● Required work: Reproduce everything from the line containing "Where should I click to: Focus" down to the line containing "1505x812 pixels.", both ends included and requests kept, scaling each click coordinate in the answers by 0.2 and rounding to whole numbers with halves going up. Give only those lines, and leave the pictures out.

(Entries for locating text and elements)
==============================

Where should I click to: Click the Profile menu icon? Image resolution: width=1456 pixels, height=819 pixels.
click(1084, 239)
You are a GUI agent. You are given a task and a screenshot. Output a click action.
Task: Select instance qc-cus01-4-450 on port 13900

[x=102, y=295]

==============================

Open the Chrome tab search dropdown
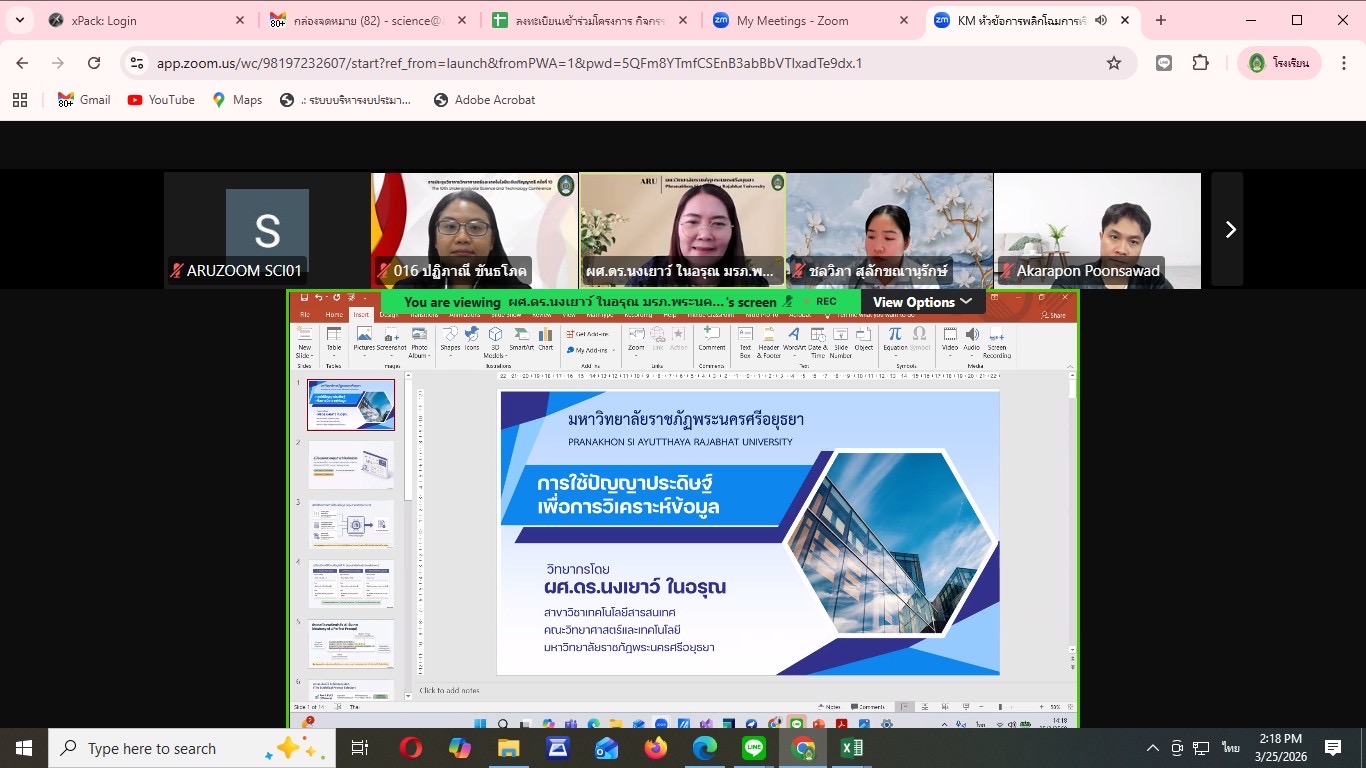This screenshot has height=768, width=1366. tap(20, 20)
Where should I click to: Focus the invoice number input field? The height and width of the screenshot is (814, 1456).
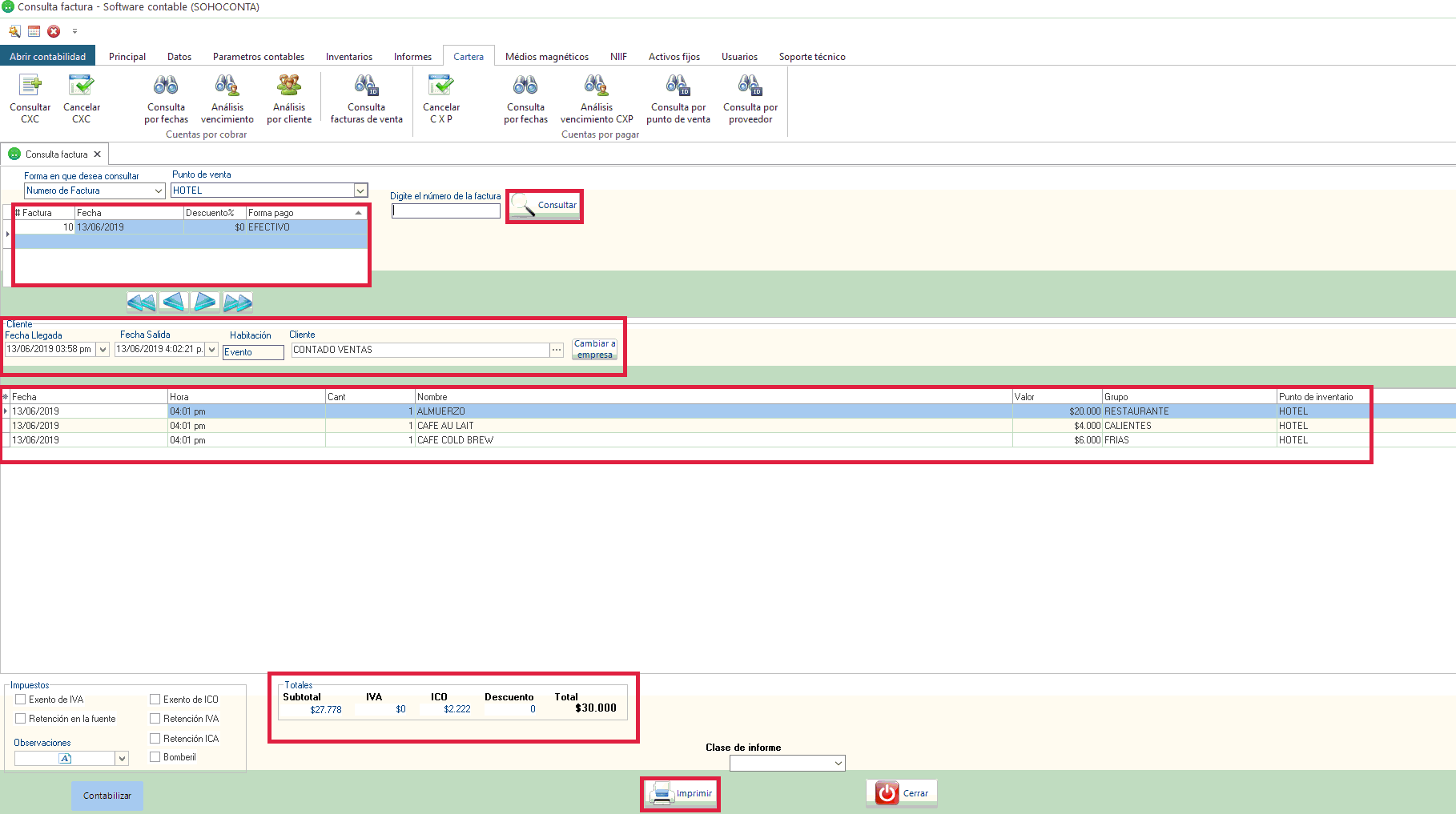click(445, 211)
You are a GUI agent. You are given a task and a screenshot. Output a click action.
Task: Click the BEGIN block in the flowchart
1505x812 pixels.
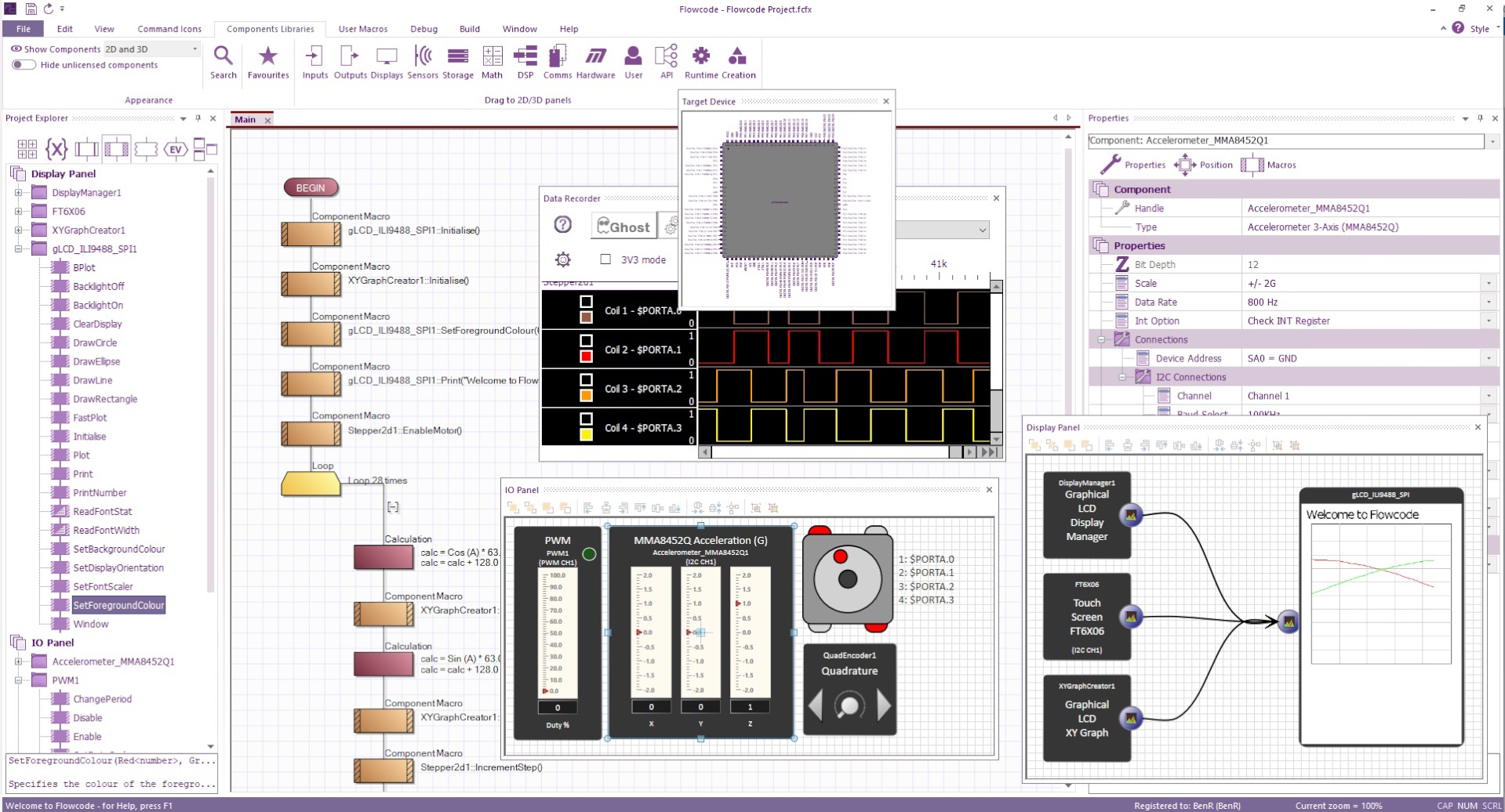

==============================

● Exercise output:
Where should I click to: Focus the invoice number input field? The height and width of the screenshot is (814, 1456).
click(89, 42)
You are a GUI agent. You are given a task and a screenshot. Output a click action.
Task: Click the BEGIN block in the flowchart
1505x812 pixels.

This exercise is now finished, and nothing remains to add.